James and Doris Sink, retired teachers, have been blessed and have established this scholarship in memory of Doris’ father, Raymond F. Stowers, to encourage and support young people in quest of a higher education. The Sinks created this scholarship out of a deep appreciation for education and love of their church, community, and family. It is their desire that the students who receive aid from this fund know that they have been blessed by people of faith and that someday they, too, may have their own opportunity to be a blessing to others. Raymond F. Stowers was born March 17, 1915, and passed away on March 25, 2001. He attended Concord College and University of Virginia, but did not complete his degree. He and Ora Gray married in 1944. He was quite a successful cattle farmer and also had a keen eye for land speculation. While not a college graduate, he was deeply committed to quality education and served on the Bland County School Board for 24 years never missing a meeting. Doris was their only child and they saw to her proper upbringing and education. Mr. & Mrs. Stowers were very active members of Rocky Gap United Methodist Church, where he served on the Trustees Committee and she was the long-time treasurer. They blessed Doris and James with generosity and love and even provided a substantial gift to their church through their own estate.
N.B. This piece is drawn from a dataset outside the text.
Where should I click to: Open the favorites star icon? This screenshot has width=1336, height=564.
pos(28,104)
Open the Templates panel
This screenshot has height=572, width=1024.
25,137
The Sinks never had children of their own, but hope this scholarship will leave a legacy of learning that will make a lasting difference for generations to come. It is the Donors’ desire that the priority for annual distributions from this fund provide scholarships to United Methodist students going into ministry with priority given to students from the Tazewell District of Virginia with secondary consideration for students from other areas of Virginia within in the Holston Conference and finally other areas of the conference outside Virginia. If an undergraduate student is selected, the Donors prefer that it be for a student who is enrolled and in good standing or approved to attend Emory & Henry College. If a seminary student is selected, it may be for any seminary approved by Holston Conference.